Énoncé 1: D'après l'extrait sur les persécutions des Arméniens, dans quel district les contraintes ont-elles surtout eu lieu ?
Énoncé 2: Selon l'extrait sur les persécutions des Arméniens, pourquoi un grand nombre d'Arméniens ont-ils quitté ces provinces ?
Énoncé 3: Reproduisez tout le passage de l'extrait sur les persécutions des Arméniens, de « Ces chrétiens, très » jusqu'à « sympathique aux Arméniens. ».

Texte de la page:
^^^^^^^^
Ces contraintes commencèrent à se produire vers la fin de l'année 1895 ; elles eurent lieu un peu partout : à Van, à Diarbékir, à Marasch, mais surtout dans le district de Biredjik. Un grand nombre d'Arméniens s'enfuirent de ces provinces : c'était la seule solution que pouvaient adopter ceux qui ne voulaient pas rester musulmans.
Ces chrétiens, très attachés à leur religion et à ses rites, eurent encore à déplorer la perte de leur chef, le patriarche. Le sultan, en effet, obligea Monseigneur Izmirlian, en qui les Arméniens avaient placé à juste titre toute leur confiance, à démissionner. Il céda surtout pour ne pas être cause de nouveaux troubles.
Aussitôt, la Porte s'empressa de casser le Conseil chargé de l'élection du patriarche et nomma à titre de locum tenens, Mgr Bartolomeos, ecclésiastique tout dévoué au sultan et, par conséquent, peu sympathique aux Arméniens.
Tel est, dans ses grandes lignes, le récit des persécutions dont fut l'objet cette malheureuse population arménienne pendant trois années, persécutions qui eurent pour cause principale le refus obstiné de la Porte d'améliorer l'organisation administrative des provinces arméniennes et d'y introduire les réformes indispensables.
^^^^^^^^
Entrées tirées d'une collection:
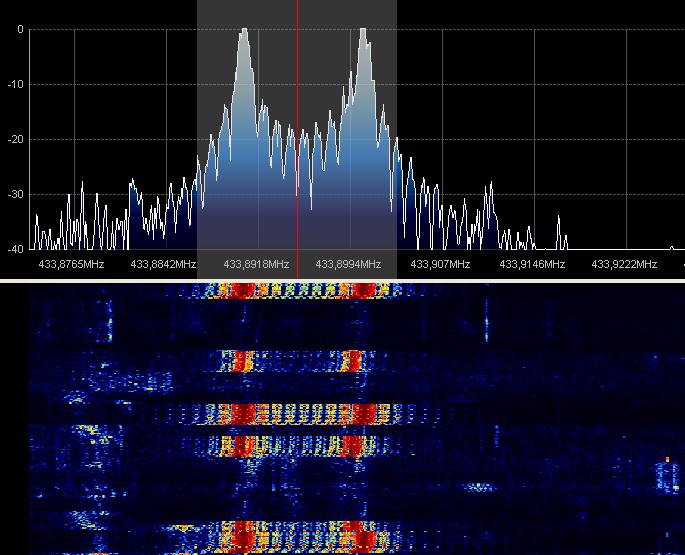
Task: Select the white divider between spectrum and waterfall
Action: pos(342,281)
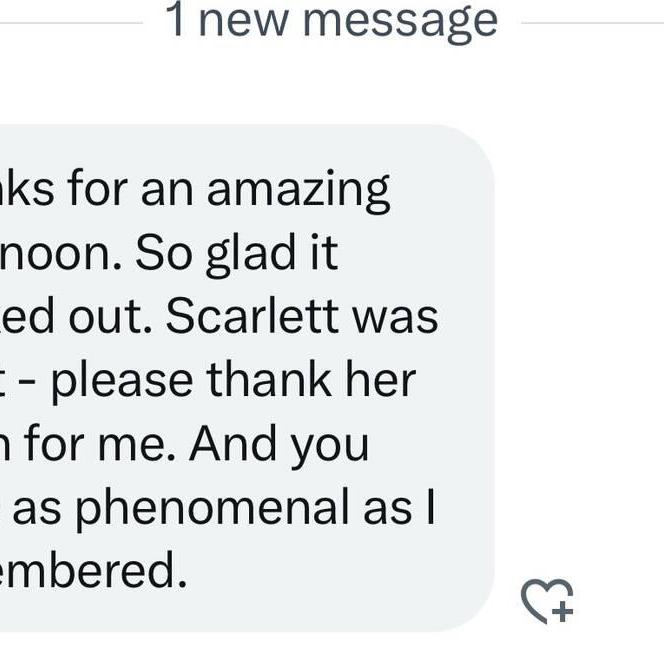The width and height of the screenshot is (664, 665).
Task: Click the text "And you" in the message
Action: [x=279, y=445]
^^^^^^^^
Réponse attendue 1: Dans le district de Biredjik.

Réponse attendue 2: La fuite était la seule solution possible pour ceux qui ne voulaient pas rester musulmans.

Réponse attendue 3:
Ces chrétiens, très attachés à leur religion et à ses rites, eurent encore à déplorer la perte de leur chef, le patriarche. Le sultan, en effet, obligea Monseigneur Izmirlian, en qui les Arméniens avaient placé à juste titre toute leur confiance, à démissionner. Il céda surtout pour ne pas être cause de nouveaux troubles.
Aussitôt, la Porte s'empressa de casser le Conseil chargé de l'élection du patriarche et nomma à titre de locum tenens, Mgr Bartolomeos, ecclésiastique tout dévoué au sultan et, par conséquent, peu sympathique aux Arméniens.